[Dataset excerpts]
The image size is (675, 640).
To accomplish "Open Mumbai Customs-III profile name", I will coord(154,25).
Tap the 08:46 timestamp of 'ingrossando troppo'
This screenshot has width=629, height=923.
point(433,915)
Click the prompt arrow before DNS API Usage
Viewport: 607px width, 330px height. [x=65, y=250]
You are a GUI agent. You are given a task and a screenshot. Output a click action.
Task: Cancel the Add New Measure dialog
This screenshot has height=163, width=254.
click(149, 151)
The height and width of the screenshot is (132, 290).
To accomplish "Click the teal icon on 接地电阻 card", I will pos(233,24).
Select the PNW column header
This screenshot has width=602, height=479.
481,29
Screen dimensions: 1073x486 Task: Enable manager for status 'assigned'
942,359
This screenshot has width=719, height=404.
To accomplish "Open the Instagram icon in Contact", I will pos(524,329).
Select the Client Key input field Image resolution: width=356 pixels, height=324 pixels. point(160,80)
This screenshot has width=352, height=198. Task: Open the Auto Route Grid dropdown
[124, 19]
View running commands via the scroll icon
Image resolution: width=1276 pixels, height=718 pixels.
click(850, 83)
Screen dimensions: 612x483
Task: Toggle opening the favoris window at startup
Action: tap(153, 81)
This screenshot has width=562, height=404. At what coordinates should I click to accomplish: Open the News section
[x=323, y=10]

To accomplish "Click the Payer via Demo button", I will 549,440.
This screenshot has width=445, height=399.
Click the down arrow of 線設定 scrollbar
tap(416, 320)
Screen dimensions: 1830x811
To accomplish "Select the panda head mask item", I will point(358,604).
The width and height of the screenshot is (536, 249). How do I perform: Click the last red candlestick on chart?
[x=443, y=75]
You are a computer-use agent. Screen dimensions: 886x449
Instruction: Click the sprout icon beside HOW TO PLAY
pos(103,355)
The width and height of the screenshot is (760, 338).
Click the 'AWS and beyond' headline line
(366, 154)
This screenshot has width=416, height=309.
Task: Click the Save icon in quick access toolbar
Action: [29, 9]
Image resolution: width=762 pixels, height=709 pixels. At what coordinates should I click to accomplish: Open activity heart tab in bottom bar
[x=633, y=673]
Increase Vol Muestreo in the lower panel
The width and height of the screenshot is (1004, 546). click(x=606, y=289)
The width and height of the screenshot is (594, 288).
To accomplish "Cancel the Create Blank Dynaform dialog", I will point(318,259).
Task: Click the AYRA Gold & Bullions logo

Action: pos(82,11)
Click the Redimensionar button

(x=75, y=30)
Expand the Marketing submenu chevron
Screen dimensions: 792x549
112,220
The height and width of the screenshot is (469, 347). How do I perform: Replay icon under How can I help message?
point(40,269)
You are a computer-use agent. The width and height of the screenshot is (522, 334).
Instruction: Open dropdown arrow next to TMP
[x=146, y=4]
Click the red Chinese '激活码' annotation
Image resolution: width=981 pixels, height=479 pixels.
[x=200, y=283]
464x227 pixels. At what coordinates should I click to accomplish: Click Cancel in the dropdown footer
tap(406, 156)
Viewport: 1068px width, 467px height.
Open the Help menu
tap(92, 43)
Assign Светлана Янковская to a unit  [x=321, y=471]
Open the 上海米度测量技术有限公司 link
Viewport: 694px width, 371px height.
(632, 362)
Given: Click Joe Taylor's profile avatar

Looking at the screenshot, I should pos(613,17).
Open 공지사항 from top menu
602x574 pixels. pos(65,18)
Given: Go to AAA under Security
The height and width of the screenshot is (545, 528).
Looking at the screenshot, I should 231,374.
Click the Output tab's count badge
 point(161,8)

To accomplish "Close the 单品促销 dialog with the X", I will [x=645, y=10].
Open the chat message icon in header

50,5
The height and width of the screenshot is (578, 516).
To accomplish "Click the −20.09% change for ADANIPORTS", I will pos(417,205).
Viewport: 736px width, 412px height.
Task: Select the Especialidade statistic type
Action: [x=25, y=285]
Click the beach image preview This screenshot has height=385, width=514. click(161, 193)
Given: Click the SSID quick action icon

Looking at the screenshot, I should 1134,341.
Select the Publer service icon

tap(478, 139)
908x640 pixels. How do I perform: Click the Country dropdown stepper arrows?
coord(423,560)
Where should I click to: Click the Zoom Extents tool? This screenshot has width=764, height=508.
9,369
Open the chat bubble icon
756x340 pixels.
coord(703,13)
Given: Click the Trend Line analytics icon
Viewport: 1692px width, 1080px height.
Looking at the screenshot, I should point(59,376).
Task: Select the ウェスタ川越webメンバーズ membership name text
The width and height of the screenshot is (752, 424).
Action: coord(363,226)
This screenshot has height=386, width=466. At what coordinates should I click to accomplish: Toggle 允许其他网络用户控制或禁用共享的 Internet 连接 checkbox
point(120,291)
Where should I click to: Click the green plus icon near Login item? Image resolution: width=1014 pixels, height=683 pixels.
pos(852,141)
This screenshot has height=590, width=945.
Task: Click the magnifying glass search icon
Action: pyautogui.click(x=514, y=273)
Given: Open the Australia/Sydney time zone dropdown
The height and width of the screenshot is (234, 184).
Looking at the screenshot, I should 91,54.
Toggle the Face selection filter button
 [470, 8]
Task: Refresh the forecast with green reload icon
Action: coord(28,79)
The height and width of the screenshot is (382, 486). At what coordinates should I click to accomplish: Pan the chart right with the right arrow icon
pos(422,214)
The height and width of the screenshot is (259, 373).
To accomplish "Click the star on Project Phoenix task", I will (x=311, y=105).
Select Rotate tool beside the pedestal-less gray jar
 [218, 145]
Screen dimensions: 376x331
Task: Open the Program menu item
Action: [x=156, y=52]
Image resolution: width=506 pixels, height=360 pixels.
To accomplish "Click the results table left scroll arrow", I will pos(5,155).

Description of the task — Repeat each of the records exactly as written.

Problem solution —
The image size is (675, 640).
To accomplish "Open Mumbai Customs-III profile name", I will coord(154,25).
Tap the 08:46 timestamp of 'ingrossando troppo'
This screenshot has width=629, height=923.
point(433,915)
Click the prompt arrow before DNS API Usage
Viewport: 607px width, 330px height. [x=65, y=250]
You are a GUI agent. You are given a task and a screenshot. Output a click action.
Task: Cancel the Add New Measure dialog
This screenshot has height=163, width=254.
click(149, 151)
The height and width of the screenshot is (132, 290).
To accomplish "Click the teal icon on 接地电阻 card", I will pos(233,24).
Select the PNW column header
This screenshot has width=602, height=479.
481,29
Screen dimensions: 1073x486 Task: Enable manager for status 'assigned'
942,359
This screenshot has width=719, height=404.
To accomplish "Open the Instagram icon in Contact", I will pos(524,329).
Select the Client Key input field Image resolution: width=356 pixels, height=324 pixels. point(160,80)
This screenshot has width=352, height=198. Task: Open the Auto Route Grid dropdown
[124, 19]
View running commands via the scroll icon
Image resolution: width=1276 pixels, height=718 pixels.
click(850, 83)
Screen dimensions: 612x483
Task: Toggle opening the favoris window at startup
Action: tap(153, 81)
This screenshot has width=562, height=404. At what coordinates should I click to accomplish: Open the News section
[x=323, y=10]

To accomplish "Click the Payer via Demo button", I will 549,440.
This screenshot has width=445, height=399.
Click the down arrow of 線設定 scrollbar
tap(416, 320)
Screen dimensions: 1830x811
To accomplish "Select the panda head mask item", I will point(358,604).
The width and height of the screenshot is (536, 249). How do I perform: Click the last red candlestick on chart?
[x=443, y=75]
You are a computer-use agent. Screen dimensions: 886x449
Instruction: Click the sprout icon beside HOW TO PLAY
pos(103,355)
The width and height of the screenshot is (760, 338).
Click the 'AWS and beyond' headline line
(366, 154)
This screenshot has width=416, height=309.
Task: Click the Save icon in quick access toolbar
Action: [29, 9]
Image resolution: width=762 pixels, height=709 pixels. At what coordinates should I click to accomplish: Open activity heart tab in bottom bar
[x=633, y=673]
Increase Vol Muestreo in the lower panel
The width and height of the screenshot is (1004, 546). click(x=606, y=289)
The width and height of the screenshot is (594, 288).
To accomplish "Cancel the Create Blank Dynaform dialog", I will point(318,259).
Task: Click the AYRA Gold & Bullions logo

Action: pos(82,11)
Click the Redimensionar button

(x=75, y=30)
Expand the Marketing submenu chevron
Screen dimensions: 792x549
112,220
The height and width of the screenshot is (469, 347). How do I perform: Replay icon under How can I help message?
point(40,269)
You are a computer-use agent. The width and height of the screenshot is (522, 334).
Instruction: Open dropdown arrow next to TMP
[x=146, y=4]
Click the red Chinese '激活码' annotation
Image resolution: width=981 pixels, height=479 pixels.
[x=200, y=283]
464x227 pixels. At what coordinates should I click to accomplish: Click Cancel in the dropdown footer
tap(406, 156)
Viewport: 1068px width, 467px height.
Open the Help menu
tap(92, 43)
Assign Светлана Янковская to a unit  [x=321, y=471]
Open the 上海米度测量技术有限公司 link
Viewport: 694px width, 371px height.
(632, 362)
Given: Click Joe Taylor's profile avatar

Looking at the screenshot, I should pos(613,17).
Open 공지사항 from top menu
602x574 pixels. pos(65,18)
Given: Go to AAA under Security
The height and width of the screenshot is (545, 528).
Looking at the screenshot, I should 231,374.
Click the Output tab's count badge
 point(161,8)

To accomplish "Close the 单品促销 dialog with the X", I will [x=645, y=10].
Open the chat message icon in header

50,5
The height and width of the screenshot is (578, 516).
To accomplish "Click the −20.09% change for ADANIPORTS", I will pos(417,205).
Viewport: 736px width, 412px height.
Task: Select the Especialidade statistic type
Action: [x=25, y=285]
Click the beach image preview This screenshot has height=385, width=514. click(161, 193)
Given: Click the SSID quick action icon

Looking at the screenshot, I should 1134,341.
Select the Publer service icon

tap(478, 139)
908x640 pixels. How do I perform: Click the Country dropdown stepper arrows?
coord(423,560)
Where should I click to: Click the Zoom Extents tool? This screenshot has width=764, height=508.
9,369
Open the chat bubble icon
756x340 pixels.
coord(703,13)
Given: Click the Trend Line analytics icon
Viewport: 1692px width, 1080px height.
Looking at the screenshot, I should point(59,376).
Task: Select the ウェスタ川越webメンバーズ membership name text
The width and height of the screenshot is (752, 424).
Action: coord(363,226)
This screenshot has height=386, width=466. At what coordinates should I click to accomplish: Toggle 允许其他网络用户控制或禁用共享的 Internet 连接 checkbox
point(120,291)
Where should I click to: Click the green plus icon near Login item? Image resolution: width=1014 pixels, height=683 pixels.
pos(852,141)
This screenshot has height=590, width=945.
Task: Click the magnifying glass search icon
Action: pyautogui.click(x=514, y=273)
Given: Open the Australia/Sydney time zone dropdown
The height and width of the screenshot is (234, 184).
Looking at the screenshot, I should 91,54.
Toggle the Face selection filter button
 [470, 8]
Task: Refresh the forecast with green reload icon
Action: coord(28,79)
The height and width of the screenshot is (382, 486). At what coordinates should I click to accomplish: Pan the chart right with the right arrow icon
pos(422,214)
The height and width of the screenshot is (259, 373).
To accomplish "Click the star on Project Phoenix task", I will (x=311, y=105).
Select Rotate tool beside the pedestal-less gray jar
 [218, 145]
Screen dimensions: 376x331
Task: Open the Program menu item
Action: [x=156, y=52]
Image resolution: width=506 pixels, height=360 pixels.
To accomplish "Click the results table left scroll arrow", I will pos(5,155).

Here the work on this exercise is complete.